══ AVAILABLE RECORDS

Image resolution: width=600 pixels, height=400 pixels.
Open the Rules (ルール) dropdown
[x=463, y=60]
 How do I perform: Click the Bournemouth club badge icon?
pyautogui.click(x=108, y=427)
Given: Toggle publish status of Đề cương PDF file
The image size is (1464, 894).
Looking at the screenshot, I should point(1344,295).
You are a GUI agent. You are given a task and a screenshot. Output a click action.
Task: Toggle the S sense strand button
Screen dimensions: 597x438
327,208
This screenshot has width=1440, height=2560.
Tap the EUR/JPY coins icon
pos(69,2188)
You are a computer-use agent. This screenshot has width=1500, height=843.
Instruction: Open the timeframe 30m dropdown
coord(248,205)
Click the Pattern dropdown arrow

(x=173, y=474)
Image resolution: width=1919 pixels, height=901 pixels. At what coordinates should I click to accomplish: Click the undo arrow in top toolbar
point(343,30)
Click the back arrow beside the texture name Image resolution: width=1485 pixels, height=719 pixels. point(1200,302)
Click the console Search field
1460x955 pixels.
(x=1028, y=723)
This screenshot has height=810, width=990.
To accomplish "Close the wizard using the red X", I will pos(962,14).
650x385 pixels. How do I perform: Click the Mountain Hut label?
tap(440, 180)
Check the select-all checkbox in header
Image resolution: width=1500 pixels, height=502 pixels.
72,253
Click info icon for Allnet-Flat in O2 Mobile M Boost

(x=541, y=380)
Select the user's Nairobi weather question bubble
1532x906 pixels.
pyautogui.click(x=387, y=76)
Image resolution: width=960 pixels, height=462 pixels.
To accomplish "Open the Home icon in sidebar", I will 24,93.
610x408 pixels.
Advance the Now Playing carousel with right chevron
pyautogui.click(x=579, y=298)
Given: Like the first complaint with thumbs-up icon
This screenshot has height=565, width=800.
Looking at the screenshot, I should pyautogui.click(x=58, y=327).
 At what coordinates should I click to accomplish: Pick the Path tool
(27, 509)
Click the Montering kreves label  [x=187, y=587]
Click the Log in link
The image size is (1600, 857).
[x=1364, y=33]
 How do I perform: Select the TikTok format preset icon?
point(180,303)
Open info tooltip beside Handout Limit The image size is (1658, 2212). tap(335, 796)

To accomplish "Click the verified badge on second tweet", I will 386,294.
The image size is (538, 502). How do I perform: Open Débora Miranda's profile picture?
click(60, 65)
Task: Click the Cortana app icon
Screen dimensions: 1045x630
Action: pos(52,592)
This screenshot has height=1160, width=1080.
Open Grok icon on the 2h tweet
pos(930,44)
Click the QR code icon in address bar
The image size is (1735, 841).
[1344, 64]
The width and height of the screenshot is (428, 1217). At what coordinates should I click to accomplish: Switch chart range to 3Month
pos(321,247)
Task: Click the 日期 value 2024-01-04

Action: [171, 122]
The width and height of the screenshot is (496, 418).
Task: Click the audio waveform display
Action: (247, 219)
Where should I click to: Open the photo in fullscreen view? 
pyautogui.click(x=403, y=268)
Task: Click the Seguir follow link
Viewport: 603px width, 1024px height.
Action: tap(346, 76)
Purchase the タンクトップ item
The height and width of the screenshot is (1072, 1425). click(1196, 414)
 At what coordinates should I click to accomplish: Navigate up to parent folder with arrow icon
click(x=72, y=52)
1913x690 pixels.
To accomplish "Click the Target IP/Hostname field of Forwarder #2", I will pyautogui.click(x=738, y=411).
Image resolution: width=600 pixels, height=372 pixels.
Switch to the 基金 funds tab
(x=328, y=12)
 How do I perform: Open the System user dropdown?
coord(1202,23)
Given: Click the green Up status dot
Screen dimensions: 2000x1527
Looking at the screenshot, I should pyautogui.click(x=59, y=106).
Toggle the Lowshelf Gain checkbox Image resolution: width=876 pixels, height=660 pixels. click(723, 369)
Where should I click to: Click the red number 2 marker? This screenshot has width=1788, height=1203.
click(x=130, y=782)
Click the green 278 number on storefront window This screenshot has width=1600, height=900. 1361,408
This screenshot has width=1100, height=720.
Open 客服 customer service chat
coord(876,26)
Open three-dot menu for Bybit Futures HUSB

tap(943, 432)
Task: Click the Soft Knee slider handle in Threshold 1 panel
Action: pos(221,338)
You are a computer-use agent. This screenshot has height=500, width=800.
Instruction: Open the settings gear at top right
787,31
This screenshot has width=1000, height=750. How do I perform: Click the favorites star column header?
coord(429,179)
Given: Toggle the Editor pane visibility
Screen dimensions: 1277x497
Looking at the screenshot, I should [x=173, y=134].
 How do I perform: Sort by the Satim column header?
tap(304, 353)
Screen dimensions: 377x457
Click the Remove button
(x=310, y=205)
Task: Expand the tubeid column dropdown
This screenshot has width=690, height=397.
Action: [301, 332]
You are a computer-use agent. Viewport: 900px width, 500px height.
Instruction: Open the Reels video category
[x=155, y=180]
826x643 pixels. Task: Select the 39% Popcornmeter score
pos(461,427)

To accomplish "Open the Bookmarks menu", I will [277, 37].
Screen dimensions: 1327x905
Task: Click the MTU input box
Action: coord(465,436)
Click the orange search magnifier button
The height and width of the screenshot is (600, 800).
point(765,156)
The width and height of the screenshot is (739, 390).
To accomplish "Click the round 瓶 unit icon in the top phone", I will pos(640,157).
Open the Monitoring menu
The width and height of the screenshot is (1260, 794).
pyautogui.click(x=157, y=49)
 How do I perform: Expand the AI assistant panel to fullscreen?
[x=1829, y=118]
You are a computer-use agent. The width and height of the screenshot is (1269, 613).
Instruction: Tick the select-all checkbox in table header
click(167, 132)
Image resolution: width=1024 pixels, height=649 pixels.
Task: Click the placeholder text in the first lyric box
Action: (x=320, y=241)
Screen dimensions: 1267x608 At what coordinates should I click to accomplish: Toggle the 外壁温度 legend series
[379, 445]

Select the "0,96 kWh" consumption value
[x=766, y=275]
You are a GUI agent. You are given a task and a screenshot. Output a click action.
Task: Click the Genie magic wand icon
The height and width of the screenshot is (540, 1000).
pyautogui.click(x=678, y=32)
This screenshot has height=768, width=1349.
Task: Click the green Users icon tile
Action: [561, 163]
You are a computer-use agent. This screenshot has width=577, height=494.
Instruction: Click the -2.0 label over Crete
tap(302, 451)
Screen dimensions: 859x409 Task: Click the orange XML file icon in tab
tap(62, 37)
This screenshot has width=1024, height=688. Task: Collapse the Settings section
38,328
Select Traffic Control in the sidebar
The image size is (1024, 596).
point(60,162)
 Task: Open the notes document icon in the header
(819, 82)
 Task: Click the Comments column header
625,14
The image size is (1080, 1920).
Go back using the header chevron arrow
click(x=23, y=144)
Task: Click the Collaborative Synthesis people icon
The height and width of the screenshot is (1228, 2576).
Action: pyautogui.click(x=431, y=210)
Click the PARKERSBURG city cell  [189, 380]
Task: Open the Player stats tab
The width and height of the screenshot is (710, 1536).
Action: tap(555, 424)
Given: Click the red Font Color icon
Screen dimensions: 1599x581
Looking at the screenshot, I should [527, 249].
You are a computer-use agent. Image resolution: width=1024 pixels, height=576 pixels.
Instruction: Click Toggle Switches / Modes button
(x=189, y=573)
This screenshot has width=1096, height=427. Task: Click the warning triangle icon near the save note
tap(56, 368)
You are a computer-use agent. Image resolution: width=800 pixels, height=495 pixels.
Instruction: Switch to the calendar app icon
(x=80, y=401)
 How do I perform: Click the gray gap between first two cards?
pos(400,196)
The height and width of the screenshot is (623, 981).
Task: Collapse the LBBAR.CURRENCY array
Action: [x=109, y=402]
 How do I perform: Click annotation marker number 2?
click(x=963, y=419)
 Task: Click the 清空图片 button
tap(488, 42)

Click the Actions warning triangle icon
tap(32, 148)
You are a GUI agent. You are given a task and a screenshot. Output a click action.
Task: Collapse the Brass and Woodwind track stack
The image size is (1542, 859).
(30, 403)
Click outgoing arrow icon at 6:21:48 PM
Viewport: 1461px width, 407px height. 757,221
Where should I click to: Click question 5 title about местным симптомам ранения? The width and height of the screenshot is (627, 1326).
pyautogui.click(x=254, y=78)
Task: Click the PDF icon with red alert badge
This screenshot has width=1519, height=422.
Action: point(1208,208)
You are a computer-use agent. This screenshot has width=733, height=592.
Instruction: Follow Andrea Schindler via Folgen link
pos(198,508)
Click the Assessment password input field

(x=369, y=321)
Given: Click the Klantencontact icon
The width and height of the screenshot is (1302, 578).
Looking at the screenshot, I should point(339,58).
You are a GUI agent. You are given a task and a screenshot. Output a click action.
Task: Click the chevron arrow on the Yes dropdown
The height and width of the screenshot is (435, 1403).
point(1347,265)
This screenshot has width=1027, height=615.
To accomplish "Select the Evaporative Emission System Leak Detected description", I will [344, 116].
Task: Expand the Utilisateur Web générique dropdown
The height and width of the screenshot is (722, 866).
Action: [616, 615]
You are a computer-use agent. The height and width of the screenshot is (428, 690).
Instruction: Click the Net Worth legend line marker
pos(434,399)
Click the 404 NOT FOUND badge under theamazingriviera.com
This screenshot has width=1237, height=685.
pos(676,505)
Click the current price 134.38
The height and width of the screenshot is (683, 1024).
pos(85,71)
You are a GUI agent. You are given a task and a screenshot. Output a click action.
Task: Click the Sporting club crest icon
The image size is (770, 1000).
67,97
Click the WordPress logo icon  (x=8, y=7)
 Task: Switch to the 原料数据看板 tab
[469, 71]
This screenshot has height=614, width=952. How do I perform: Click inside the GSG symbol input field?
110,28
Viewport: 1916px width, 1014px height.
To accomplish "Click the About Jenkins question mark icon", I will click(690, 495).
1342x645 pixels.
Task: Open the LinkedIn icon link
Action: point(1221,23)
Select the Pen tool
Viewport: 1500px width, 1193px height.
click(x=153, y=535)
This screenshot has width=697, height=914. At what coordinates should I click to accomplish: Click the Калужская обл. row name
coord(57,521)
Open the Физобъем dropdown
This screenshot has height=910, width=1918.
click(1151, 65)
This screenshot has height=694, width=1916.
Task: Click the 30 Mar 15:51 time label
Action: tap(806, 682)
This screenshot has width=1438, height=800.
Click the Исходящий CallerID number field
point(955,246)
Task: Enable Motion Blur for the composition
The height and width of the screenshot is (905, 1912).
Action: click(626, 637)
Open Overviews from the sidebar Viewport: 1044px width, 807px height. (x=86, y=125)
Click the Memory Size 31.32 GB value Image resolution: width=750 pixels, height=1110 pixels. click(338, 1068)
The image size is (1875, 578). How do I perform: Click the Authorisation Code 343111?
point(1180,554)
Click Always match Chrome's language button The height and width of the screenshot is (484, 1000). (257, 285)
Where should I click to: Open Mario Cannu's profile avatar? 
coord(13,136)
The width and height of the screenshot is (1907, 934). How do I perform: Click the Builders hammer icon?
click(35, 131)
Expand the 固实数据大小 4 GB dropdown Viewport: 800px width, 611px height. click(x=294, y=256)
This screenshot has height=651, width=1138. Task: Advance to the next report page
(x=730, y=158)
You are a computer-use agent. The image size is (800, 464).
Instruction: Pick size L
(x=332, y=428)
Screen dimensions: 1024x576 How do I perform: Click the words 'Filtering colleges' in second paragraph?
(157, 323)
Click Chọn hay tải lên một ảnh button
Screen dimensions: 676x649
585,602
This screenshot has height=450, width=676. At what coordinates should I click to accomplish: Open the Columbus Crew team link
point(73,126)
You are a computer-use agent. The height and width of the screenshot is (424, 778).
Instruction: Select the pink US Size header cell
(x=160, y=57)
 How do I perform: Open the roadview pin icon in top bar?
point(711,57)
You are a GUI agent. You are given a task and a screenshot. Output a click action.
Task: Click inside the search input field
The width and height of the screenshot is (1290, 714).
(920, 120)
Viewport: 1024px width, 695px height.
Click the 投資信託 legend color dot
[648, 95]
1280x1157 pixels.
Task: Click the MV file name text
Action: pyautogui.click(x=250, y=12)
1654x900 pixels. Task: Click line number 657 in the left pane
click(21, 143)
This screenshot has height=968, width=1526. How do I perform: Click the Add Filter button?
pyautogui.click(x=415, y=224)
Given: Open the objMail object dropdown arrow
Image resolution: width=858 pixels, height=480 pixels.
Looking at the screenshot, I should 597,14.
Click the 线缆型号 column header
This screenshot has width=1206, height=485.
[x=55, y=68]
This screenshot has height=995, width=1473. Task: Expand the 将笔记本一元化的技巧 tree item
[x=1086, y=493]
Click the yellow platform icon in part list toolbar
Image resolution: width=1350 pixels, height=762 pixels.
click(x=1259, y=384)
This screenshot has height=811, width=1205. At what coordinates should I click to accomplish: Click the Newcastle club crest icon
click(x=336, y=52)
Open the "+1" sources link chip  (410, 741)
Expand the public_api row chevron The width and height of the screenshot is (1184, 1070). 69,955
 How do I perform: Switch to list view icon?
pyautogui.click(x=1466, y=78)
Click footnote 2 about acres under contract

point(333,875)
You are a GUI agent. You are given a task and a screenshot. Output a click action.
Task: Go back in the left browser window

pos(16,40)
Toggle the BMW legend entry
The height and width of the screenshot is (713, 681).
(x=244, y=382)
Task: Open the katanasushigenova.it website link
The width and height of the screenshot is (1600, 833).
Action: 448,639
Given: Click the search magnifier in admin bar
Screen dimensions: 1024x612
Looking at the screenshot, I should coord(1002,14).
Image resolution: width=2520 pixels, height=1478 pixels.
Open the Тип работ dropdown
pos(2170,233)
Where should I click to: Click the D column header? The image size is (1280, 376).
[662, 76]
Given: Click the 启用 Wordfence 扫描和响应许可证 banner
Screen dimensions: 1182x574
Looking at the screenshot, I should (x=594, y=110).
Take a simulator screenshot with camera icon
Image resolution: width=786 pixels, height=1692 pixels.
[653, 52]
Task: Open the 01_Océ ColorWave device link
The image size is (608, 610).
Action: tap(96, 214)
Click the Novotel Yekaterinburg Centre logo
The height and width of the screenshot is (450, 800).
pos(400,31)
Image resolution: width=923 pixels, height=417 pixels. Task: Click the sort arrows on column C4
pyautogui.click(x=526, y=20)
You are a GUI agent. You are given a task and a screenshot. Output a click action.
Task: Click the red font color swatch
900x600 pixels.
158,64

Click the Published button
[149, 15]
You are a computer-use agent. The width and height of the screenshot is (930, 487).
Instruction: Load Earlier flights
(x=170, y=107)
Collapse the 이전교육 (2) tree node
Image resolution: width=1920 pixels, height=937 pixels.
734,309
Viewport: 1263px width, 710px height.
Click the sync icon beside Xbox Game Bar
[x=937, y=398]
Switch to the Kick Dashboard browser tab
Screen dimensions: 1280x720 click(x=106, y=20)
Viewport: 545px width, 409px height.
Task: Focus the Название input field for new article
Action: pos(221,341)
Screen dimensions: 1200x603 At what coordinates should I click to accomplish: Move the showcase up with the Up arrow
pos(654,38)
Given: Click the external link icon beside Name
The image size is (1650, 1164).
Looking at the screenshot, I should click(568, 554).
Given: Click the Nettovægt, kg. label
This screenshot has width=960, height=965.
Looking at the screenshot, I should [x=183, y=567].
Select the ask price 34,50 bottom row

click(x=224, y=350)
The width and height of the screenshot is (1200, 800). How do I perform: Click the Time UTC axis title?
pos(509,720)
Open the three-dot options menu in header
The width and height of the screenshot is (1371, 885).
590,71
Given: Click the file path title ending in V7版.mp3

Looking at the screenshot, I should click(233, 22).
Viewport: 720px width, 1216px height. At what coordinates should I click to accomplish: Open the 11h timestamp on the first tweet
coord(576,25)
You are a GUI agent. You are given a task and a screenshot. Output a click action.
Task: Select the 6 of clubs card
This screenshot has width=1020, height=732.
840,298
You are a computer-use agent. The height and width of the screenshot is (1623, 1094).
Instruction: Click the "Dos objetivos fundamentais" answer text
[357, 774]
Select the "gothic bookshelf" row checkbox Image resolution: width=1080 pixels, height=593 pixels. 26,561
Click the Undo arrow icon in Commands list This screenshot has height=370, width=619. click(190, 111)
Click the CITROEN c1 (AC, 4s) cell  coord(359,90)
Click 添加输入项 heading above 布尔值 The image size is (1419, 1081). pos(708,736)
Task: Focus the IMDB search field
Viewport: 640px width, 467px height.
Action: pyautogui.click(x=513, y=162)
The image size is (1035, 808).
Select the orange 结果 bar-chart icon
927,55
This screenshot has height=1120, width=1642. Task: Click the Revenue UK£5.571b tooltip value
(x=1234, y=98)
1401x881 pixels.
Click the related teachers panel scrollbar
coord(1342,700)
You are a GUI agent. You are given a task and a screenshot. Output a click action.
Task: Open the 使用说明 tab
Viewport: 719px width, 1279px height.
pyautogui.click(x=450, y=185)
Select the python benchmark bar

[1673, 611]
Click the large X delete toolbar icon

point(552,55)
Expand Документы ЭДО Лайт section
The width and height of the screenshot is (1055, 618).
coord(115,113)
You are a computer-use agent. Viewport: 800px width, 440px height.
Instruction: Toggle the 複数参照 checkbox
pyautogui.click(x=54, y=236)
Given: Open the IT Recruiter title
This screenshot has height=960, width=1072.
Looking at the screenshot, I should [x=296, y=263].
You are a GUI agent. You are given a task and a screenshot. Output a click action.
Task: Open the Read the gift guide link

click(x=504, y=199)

════

**WHAT YOU SHOULD DO**
Across the whole listing above, state how many lines contain "logo". Only the number is wanted.

**OUTPUT BELOW**
2